Ранним утром, наскоро перекусив, я в одиночестве направлялась в огород, на полпути обычно сталкиваясь с тремя обитателями сарая, шедшими в «центральную усадьбу» завтракать. Добравшись до цели, я первым делом отыскивала запрятанный среди соломы ключ, складывала в сарай принесенную с собой утварь, вновь запирала дверь и начинала обход огорода. Морковь, которую посадили в дальнем углу в твердую и бедную почву, не дала ожидаемого урожая, к тому же прохожие часто выдергивали те морковины, которые были покрупнее. Делали они это в спешке, оставляя в земле добрую половину. Я вырывала обрубок, мыла его в колодезной воде и употребляла как средство от жажды.
Капуста росла вблизи от большой дороги. Как только кочан становился крепким на вид, его тут же срубали. Обрубки белели тут и там, напоминая собой шрамы. Однажды я обнаружила три или четыре кочана, которые уже срубили, но не успели унести. Аккуратно сложенные между грядками, они ждали своей очереди. Пришлось и нам начать уборку, не дожидаясь полной спелости. Однажды я зашла за сарай — и вдруг увидела трех женщин, рвавших нашу капусту. Они моментально вскочили и побежали, но у меня ноги быстрей, и им пришлось на ходу опорожнить корзины. Избавившись от улик, женщины успокоились и пошли неторопливым шагом. По правде сказать, я погналась за ними только из чувства долга — капуста мне была ни к чему, уж лучше бы они полакомились.

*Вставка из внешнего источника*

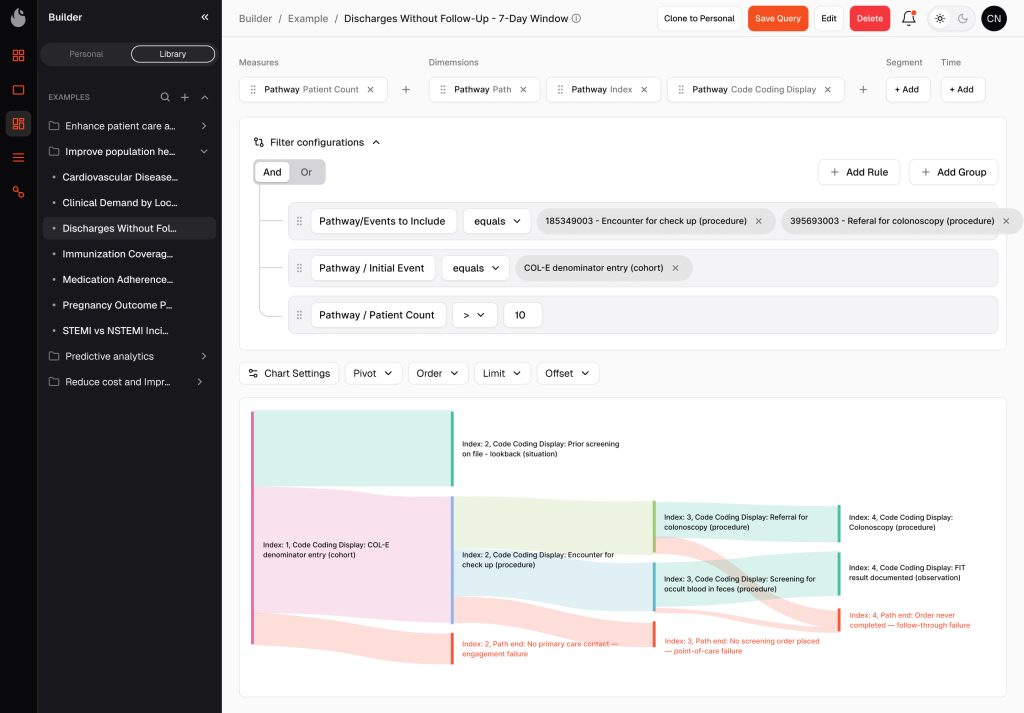Remove Pathway Patient Count measure

tap(370, 89)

То были случайные прохожие. Но часто из деревни в поход за съедобными растениями и хворостом отправлялись группы ребятишек от семи до двенадцати лет под предводительством девушки лет шестнадцати или пожилой тетки. Одетые в старье с разноцветными заплатами, они в одной руке несли корзины, в другой — нож или лопатку. Дойдя до места, подростки разбивались по двое или по трое и начинали охотиться за всем, что может пригодиться дома. Их внимание привлекали не только съедобные растения — в лесопитомнике они обдирали сучья, а некоторые смельчаки выдергивали и целые саженцы. Свою добычу они прятали неподалеку от дороги или даже опускали в воду ручья, а после украдкой проносили в деревню.

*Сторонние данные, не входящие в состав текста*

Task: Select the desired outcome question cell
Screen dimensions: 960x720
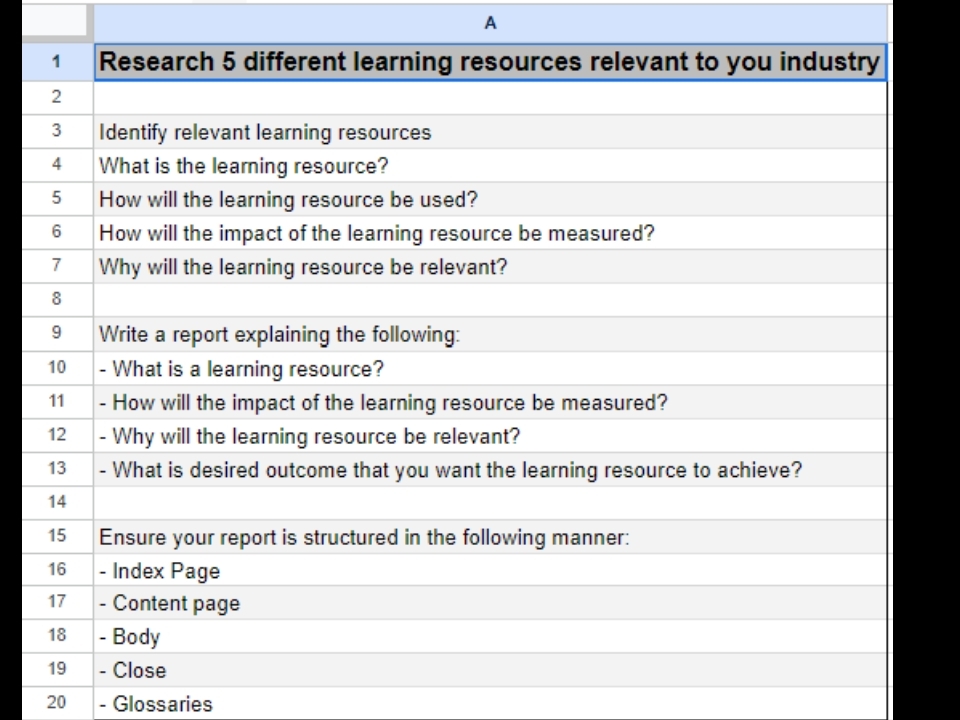Action: 450,469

Наши сарай и сортир тоже не были оставлены без внимания. Плетенные из соломы стены становились все тоньше и тоньше. Один за другим были унесены все пять столбов уборной. Я не решалась идти в столовую под «Вэйхушанем» до тех пор, пока не скроется из глаз последняя группа детей со связками сучьев и соломы за плечами.
Однажды на нашем и на соседнем огородах шла уборка капусты. У соседей было больше рабочих рук, много молодежи, так что работа шла не в пример нам споро. Наша слабосильная команда не знала отдыха целый день — рубили, складывали в кучки, взвешивали, регистрировали, грузили, отвозили на «центральную усадьбу». И все равно к концу дня на поле оставалось множество капустных листьев. А они задолго до захода солнца все убрали и чисто подмели за собой. Перед нашим сараем сидела пожилая крестьянка с дочерью и дожидалась разрешения собирать листья. Девочка время от времени выбегала в огород, а потом докладывала матери обстановку. Наконец она крикнула: «Все подмели!»
Тетка встала и скомандовала: «Пошли!» Потом они заговорили между собой на местном диалекте, так что я поняла лишь несколько раз произнесенные слова «кормить свиней». Под конец тетка крикнула сердито: «Помещики и те разрешали нам подбирать листья!»
Тут я спросила, на что могут сгодиться старые, высохшие наружные листья кочана.
Девочка объяснила: надо вскипятить котел воды, бросить туда измельченные листья и залить мучной болтанкой. «Скусно!»
172
Намек на оперу «Взятие горы Вэйхушань» — один из «образцовых спектаклей», просмотр которых в период «культурной революции» являлся обязательным.